USDA: Will you bring the account up to date today?
USDA: You know this will have an adverse impact on your credit rating.
Me: Yes, I am aware of that.
USDA: So, why won't you make a payment today?
Me: You should know the answer to that question.
USDA: Excuse me?
Me: I'm assuming you are looking at my account on your computer screen.
USDA: Yes, I am.
Me: Well, there should be information from the conversation I had with the last representative of your agency who contacted me that explains our financial situation.
USDA: You've been contacted before about this matter?
USDA: I see no indication of this in your record.
At this juncture, I had to lay out all the sordid details again. What is so frustrating is that this represents the 7th time in the last 6 weeks that I have had to do this. Though each USDA rep tells me that the details I share will be noted in my record, the next one I speak with tells me that no such notes are recorded.

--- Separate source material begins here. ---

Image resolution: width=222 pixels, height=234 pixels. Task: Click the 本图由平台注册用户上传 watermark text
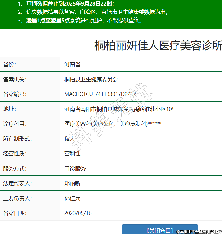(x=201, y=232)
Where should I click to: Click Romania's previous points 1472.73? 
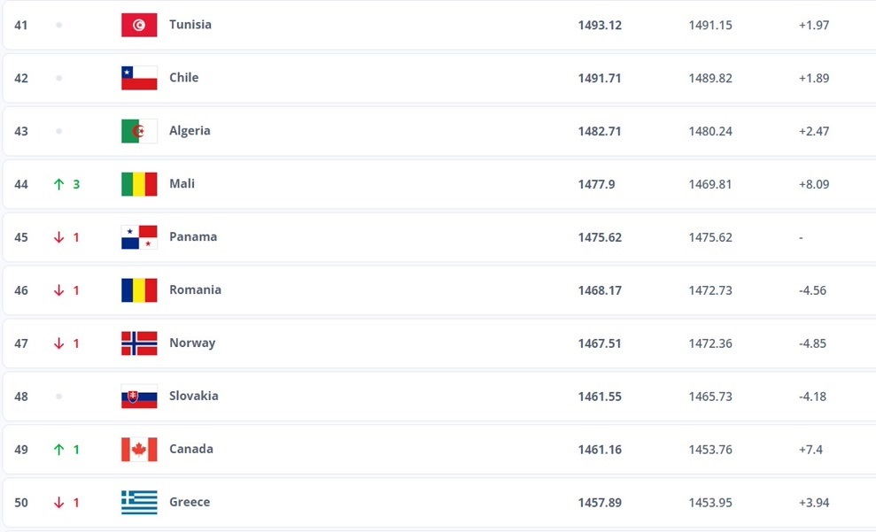click(710, 290)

For all you anti-government types out there, you will say, "Hah! You see how inefficient government is? This is why we need to shrink it!" But this isn't a "government" problem -- it's a problem of bureaucracy. I have gone through this same scenario countless times with a variety of non-governmental corporate entities.
I realize that there are times when, for whatever reason, information is misplaced or accidentally deleted. Heck, I've written a blog post or two that magically disappeared into the ether. When dealing with computers, these sorts of things will happen from time to time. But it shouldn't happen ALL the time.
When Della and I purchased our first house in Salem, Oregon, we went through this same sort of thing with the mortgage company. Six times they requested the same information and six times we provided it (at about $20 a pop). Each time they demanded this same batch of documents, we would tell them that we either had faxed, mailed or hand-delivered the information to them and each time they swore they had received nothing. On the day after we supposedly had closed on the house and were in the process of moving into, we received an angry communique from them that the whole deal would be off...unless they received the same damn information that we had provided to them 6 TIMES BEFORE.
Even though we had the office manager of their company sign a statement that she had received all of the requested documentation the sixth time we provided it, they still maintained that no such information had ever been received and we had only 4 hours to provide it (yet again). They only stopped this harassment when we threatened legal action.
Why is it that bureaucrats -- both governmental and private sector -- pull these same kinds of shenanigans again and again? The only answer I can figure out is: Because they can. Whether it is a government agency, insurance company or a mortgage broker, they realize that the consumer is their hostage and so a bit of torture makes their boring jobs a lot more fun!